The Miraculous Peach on display belongs, as already stated, to the Galleria Nazionale delle Marche. This is because the cycle of tapestries made in Pieter van Aelst’s workshop in Brussels was a model for replicas and re-editions that were made by Flemish, French and English manufacturers until the nineteenth century. Replicas of it (now lost) were wanted by Francis I of France and Henry VIII of England, and these were followed by those at the Ducal Palace in Mantua and the Palacio Real in Madrid.

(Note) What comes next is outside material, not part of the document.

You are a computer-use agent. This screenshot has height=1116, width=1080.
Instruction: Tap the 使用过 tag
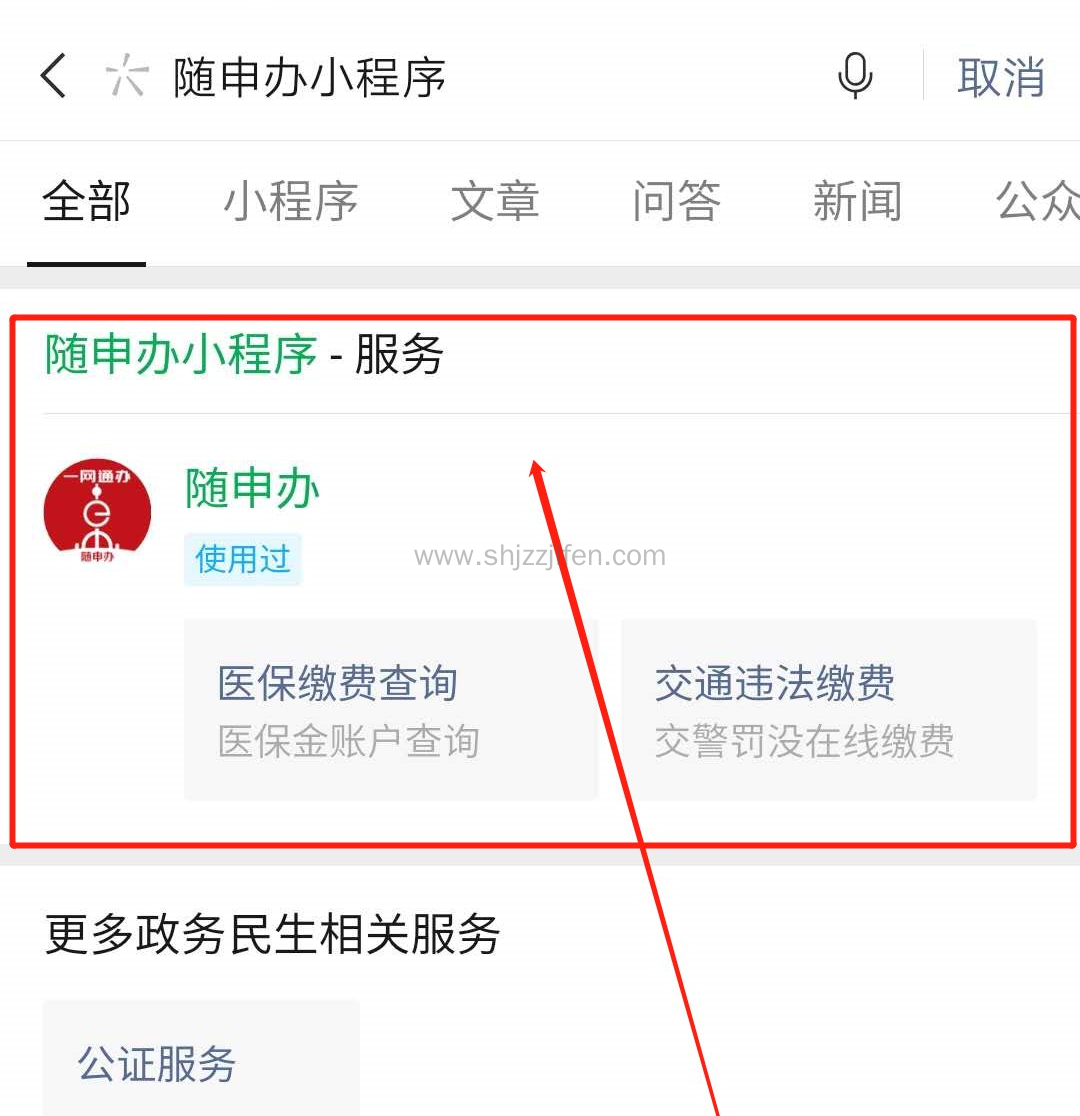coord(243,559)
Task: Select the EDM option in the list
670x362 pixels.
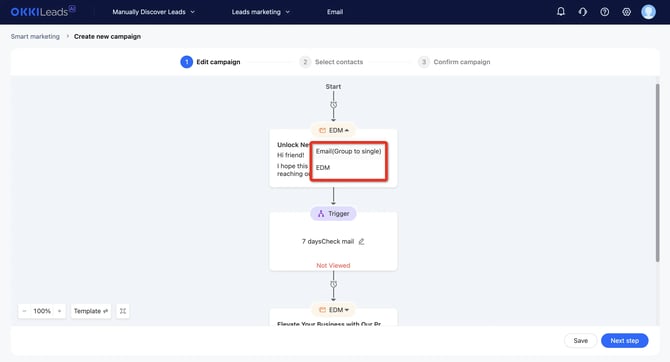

Seven tapestries from the Royal Palace in Milan that once belonged to statesman and cardinal and collector and patron Giulio Mazzarino were donated to the Ducal Palace in Urbino in 1922. The latter had come into possession of only three tapestries from a series produced, from copies of Raphael’s originals, in the English manufactory of Mortlake between about 1630 and 1635; he then decided to commission their completion, and for this he chose the manufactory of Jean Lefebvre, active in Paris. The seven missing tapestries were made between 1653 and 1659, but with the same festoon and caryatid borders as the English series. He also had the depiction of the arms of the Earl of Pembroke, the one who had commissioned the dismembered English series, replaced with his coat of arms, which stood out at the top of all the tapestries.

The scene of the Miraculous Fishery, made in the Lefebvre manufactory with wool, silk and gilded silver thread, depicts the episode narrated in Luke’s Gospel (5:1-10): after an unsuccessful fishing trip, Christ compels Peter and Andrew, two poor fishermen in the Lake of Galilee, and their companions to lower their nets again. These are miraculously filled with fish, thus revealing the divine nature of the Lord. Raphael made evident in the faces of the apostles all the awe and veneration provoked by this miracle; a scene that the Urbino artist sets in a watery landscape that is among the most evocative in the history of art.

The precious tapestry of the seventeenth-century series played an important role in the fortunes of Raphael’s art: indeed, the tapestries, together with the prints, helped to spread knowledge of Raphael’s artistic production, as well as to increase his fame and myth throughout the world.